董永生
近年來,隨著介入醫療器械的不斷改進、介入經驗的不斷積累及介入技術管理規范的實施,在省市級、國家級大型三級醫院已經廣泛開展的心血管介入治療,也逐漸在國內基層醫院逐步實施,河南省周口市西華縣人民醫院自2012年開始成為心血管介入診療試點單位,現對本院接受PCI患者的臨床特點、手術成功率、并發癥及隨訪結果進行回顧性分析,總結經驗教訓,為下一步的工作提供借鑒。
1.1 一般資料 從2011年12月至2013年3月,在本院進行PCI治療的冠心病患者187例,其中男112例(59.89%)、女75例(40.10%),年齡33~83歲。其中急性心肌梗死86例、不穩定型心絞痛93例、穩定型心絞痛8例。冠狀動脈造影病變特點:單支血管病變132例,雙支血管病變36例,三支血管病變10例。病變血管中,左前降支112支,右冠脈87支,左回旋支35支。所有患者適應證均符合中國經皮冠狀動脈介入治療指南[1](2012)。

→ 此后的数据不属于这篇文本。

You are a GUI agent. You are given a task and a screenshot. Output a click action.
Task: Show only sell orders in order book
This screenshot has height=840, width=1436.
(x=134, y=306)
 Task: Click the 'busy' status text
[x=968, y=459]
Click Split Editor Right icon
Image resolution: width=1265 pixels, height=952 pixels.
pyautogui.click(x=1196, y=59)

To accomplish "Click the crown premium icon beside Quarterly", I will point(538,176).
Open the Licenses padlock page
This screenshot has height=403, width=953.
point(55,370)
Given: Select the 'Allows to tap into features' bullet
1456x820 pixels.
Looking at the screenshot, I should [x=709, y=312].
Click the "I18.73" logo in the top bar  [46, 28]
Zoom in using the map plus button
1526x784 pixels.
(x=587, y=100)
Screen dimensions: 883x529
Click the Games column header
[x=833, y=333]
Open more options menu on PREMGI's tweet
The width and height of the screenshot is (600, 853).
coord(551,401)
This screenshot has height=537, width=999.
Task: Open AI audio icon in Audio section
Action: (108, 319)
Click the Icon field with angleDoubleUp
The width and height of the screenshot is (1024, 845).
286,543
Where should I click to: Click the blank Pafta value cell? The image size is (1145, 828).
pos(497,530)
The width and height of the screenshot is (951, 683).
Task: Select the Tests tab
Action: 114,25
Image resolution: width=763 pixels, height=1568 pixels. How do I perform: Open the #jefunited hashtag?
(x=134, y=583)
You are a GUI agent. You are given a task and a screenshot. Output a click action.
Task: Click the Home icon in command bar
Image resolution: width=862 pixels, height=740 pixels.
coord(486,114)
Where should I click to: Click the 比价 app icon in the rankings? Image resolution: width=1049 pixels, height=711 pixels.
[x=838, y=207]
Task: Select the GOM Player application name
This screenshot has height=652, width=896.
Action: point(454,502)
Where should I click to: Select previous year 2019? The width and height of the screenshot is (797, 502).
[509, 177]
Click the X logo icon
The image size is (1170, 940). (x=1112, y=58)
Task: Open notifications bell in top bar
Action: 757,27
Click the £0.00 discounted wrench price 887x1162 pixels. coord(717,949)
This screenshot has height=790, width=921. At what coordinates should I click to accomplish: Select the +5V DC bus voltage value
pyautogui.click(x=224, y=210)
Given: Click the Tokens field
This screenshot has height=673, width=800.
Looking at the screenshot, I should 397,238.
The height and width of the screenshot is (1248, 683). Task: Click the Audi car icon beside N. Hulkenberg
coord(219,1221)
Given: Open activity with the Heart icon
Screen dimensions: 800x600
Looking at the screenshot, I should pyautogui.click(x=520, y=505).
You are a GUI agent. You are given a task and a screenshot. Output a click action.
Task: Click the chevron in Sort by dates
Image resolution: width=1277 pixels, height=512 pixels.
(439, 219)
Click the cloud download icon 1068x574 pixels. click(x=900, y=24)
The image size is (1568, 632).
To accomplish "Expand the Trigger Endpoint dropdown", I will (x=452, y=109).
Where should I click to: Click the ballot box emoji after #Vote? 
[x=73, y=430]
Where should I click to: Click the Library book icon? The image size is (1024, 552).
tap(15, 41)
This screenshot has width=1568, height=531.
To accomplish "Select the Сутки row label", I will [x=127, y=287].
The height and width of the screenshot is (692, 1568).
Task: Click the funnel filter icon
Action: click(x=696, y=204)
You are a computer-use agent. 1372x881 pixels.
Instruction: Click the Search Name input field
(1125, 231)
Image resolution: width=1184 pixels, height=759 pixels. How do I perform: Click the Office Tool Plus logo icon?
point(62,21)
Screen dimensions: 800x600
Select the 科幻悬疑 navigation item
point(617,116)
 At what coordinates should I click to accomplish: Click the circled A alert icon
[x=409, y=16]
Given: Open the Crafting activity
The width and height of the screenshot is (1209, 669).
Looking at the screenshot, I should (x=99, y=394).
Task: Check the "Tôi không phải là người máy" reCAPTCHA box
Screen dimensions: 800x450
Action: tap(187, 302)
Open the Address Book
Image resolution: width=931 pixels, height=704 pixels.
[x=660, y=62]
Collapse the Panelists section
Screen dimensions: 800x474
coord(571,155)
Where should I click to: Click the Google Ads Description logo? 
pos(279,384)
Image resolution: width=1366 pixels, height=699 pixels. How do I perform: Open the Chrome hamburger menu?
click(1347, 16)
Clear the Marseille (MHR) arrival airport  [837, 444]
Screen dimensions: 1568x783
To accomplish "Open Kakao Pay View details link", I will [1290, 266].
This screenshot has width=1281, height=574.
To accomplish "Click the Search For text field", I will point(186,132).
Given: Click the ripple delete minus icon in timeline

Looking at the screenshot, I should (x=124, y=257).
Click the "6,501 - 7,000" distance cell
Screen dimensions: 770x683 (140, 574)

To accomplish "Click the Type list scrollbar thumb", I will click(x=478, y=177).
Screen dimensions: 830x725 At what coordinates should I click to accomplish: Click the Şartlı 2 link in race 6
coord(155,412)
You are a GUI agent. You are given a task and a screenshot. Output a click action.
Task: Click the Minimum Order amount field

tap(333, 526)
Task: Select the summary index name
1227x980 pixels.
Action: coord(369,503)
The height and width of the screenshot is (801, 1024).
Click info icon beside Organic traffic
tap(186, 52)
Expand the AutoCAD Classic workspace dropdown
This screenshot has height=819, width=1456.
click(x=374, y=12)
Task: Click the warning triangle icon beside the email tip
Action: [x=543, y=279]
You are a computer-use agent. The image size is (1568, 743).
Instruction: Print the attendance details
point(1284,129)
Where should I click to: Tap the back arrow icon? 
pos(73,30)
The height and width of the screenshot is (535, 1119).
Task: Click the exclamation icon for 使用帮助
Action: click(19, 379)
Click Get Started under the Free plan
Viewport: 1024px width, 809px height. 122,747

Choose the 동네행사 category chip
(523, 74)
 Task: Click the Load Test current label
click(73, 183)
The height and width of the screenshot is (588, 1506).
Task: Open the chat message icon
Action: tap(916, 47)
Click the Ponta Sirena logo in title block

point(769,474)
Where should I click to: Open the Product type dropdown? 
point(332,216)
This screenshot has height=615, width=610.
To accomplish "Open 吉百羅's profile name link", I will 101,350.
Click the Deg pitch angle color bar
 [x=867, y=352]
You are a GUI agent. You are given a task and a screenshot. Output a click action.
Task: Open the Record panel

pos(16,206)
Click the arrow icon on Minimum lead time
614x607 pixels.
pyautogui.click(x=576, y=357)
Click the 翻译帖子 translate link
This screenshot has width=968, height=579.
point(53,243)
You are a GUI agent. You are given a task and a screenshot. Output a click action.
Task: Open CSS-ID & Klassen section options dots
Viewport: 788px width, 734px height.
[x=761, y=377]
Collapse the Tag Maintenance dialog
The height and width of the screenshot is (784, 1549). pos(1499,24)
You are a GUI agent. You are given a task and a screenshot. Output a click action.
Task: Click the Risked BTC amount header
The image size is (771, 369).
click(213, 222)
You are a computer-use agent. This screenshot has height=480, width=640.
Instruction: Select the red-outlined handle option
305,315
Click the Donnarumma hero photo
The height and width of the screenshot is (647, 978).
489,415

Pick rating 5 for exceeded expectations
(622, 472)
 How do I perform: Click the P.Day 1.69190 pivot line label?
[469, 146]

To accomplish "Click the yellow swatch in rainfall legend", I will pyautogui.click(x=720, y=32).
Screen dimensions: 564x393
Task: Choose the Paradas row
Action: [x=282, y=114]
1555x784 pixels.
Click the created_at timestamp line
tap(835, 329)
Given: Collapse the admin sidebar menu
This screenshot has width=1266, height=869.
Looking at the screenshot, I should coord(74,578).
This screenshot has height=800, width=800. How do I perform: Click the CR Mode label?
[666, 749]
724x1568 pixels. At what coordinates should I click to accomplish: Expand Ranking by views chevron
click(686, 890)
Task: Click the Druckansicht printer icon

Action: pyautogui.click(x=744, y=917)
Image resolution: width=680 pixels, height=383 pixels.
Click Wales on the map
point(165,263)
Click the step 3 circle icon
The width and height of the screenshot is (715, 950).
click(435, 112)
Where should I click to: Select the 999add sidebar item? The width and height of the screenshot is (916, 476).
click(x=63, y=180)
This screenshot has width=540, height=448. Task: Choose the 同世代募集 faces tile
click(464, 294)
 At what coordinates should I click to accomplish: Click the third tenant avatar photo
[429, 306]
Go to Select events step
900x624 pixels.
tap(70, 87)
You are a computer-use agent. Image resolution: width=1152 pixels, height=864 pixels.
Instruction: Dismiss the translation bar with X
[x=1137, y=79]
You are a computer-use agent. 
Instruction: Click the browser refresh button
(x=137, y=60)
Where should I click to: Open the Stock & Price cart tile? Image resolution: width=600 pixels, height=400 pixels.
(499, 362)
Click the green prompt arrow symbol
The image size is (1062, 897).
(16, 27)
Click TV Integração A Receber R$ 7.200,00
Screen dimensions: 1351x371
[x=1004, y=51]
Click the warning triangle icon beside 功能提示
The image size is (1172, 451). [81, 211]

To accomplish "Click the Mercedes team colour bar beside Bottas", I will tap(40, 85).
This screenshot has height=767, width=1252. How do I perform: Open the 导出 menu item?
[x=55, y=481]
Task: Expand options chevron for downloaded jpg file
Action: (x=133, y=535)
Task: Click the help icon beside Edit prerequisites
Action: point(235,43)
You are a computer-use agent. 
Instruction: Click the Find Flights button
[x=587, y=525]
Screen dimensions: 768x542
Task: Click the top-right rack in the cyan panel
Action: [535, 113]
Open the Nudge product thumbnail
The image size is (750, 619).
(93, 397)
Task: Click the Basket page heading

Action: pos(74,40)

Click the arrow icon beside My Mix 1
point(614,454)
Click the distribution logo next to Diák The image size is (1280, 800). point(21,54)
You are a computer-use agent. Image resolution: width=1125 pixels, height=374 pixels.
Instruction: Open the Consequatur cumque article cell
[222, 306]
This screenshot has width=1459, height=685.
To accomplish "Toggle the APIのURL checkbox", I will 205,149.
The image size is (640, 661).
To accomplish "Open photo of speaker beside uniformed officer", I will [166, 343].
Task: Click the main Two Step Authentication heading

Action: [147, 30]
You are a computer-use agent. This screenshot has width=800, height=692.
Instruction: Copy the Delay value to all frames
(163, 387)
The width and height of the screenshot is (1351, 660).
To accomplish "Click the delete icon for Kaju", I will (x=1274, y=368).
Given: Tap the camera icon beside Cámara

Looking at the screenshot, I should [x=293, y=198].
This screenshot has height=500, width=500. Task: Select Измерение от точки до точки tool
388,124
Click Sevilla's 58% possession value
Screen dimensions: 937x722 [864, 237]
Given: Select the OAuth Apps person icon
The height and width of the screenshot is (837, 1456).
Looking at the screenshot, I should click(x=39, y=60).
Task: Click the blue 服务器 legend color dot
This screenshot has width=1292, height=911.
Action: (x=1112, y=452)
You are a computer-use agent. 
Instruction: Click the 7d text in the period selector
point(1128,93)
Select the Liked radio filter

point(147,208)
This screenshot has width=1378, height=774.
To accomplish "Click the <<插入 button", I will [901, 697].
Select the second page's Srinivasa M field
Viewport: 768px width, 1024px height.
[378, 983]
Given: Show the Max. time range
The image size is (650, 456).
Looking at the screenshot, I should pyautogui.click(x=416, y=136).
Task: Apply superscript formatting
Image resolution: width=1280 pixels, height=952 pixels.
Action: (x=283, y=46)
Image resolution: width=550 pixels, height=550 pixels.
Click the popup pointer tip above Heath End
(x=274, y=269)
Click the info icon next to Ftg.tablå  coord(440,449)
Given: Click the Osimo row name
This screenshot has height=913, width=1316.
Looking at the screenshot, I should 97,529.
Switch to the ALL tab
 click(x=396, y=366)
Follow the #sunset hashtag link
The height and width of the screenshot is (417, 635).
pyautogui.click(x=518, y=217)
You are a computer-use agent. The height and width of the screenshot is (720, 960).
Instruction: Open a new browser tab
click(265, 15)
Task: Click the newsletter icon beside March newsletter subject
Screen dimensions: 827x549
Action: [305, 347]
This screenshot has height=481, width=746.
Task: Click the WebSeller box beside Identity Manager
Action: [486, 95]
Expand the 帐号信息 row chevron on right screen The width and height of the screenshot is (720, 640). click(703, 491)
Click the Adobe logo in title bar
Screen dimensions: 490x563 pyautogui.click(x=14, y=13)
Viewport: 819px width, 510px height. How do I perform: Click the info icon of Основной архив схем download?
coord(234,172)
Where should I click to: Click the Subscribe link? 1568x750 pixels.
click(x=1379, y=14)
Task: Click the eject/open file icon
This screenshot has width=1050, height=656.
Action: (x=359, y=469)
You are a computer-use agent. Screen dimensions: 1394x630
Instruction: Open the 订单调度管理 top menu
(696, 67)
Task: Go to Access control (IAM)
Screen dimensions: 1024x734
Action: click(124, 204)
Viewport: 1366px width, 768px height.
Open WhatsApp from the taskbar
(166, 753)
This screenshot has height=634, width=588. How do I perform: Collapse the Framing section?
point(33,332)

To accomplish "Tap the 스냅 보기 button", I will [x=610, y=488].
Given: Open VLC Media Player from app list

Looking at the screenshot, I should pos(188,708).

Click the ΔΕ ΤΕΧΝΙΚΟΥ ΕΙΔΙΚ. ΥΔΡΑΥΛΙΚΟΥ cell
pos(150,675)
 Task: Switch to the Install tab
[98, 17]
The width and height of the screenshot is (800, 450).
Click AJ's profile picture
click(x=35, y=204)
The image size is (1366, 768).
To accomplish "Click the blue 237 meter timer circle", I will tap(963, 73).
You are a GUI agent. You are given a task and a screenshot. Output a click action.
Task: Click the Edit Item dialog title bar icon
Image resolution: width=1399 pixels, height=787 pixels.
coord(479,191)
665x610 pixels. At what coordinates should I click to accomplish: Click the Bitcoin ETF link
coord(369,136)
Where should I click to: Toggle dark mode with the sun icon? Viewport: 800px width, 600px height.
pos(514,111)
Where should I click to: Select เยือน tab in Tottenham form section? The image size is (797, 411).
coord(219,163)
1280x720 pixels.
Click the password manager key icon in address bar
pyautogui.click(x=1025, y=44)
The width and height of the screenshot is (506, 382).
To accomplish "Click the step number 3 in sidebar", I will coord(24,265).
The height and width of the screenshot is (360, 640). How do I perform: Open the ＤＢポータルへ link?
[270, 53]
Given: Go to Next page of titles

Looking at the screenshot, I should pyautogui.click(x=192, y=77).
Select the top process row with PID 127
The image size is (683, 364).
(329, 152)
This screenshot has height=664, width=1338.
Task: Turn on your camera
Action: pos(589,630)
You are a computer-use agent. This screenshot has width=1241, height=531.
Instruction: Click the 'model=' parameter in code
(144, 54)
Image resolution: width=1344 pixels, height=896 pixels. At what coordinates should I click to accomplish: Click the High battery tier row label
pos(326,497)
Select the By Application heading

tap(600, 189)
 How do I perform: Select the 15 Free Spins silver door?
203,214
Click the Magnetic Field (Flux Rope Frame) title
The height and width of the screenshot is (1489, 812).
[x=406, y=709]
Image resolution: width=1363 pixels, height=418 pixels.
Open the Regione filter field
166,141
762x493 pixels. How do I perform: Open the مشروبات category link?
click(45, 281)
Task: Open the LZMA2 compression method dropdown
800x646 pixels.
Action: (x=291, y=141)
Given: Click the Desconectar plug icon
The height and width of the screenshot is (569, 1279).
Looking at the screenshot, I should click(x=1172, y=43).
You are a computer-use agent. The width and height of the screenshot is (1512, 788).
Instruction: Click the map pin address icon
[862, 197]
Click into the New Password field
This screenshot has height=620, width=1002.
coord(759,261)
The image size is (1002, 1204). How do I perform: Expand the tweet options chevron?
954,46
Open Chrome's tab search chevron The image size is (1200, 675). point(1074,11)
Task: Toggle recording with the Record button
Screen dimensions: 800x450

1.2 方法 常規選擇經橈動脈途徑入路。根據造影結果,以目測法評估病變部位及狹窄程度。經動脈鞘給予肝素70~100U/kg,操作每延長1 h補充1000~2000U肝素。指引導管在左冠脈常規選擇6FEBU或者XB,在右冠脈多選擇6FXBRCA或者JR,個別使用6FAL;常規2.0~2.5 mmPTCA擴張球囊以8~16atm壓力預擴張,觀察PTCA術后靶部位的血管內膜有無撕裂、夾層、急性閉塞等情況;在選擇支架直徑之前,根據患者血壓等情況,冠脈內給予100~400 μg的硝酸甘油,然后再選擇直徑與靶血管直徑之比1.0~1.1:1的雷帕霉素洗脫支架(樂普),以10~16atm壓力釋放支架;選擇等于或者大于病變血管直徑0.5 mm的后擴張球囊以16~26atm壓力后擴張。所有患者術前均給夠負荷量阿司匹林及氯吡格雷,術后口服阿司匹林100 ~300 mg,1次/d、氯吡格雷75~150 mg,1次/d,術后低分子肝素(立邁青)5000 U iH每12 h一次,5~7 d。對于分叉病變、長支架、多個支架、合并糖尿病及心力衰竭、急性心肌梗死擇期手術且考慮血栓負荷較重等患者,同時術后替羅非斑0.075 μg/(kg·min)持續靜脈泵人48~72 h,必要時延長替羅非班使用時間,我們經驗上是逐漸減量停用。
1.3 監測指標及隨訪 術后觀察有無心絞痛發作,監測心電圖有無異常改變、血常規、心肌酶、肌鈣蛋白等動態變化;出院后定期電話、門診隨訪了解30 d至1年有無心絞痛復發、心電圖變化、血常規、肝功能、血脂、凝血功能、心臟彩超等,主要心血管不良事件(急性冠狀動脈綜合征和心源性猝死)發生率及再住院率。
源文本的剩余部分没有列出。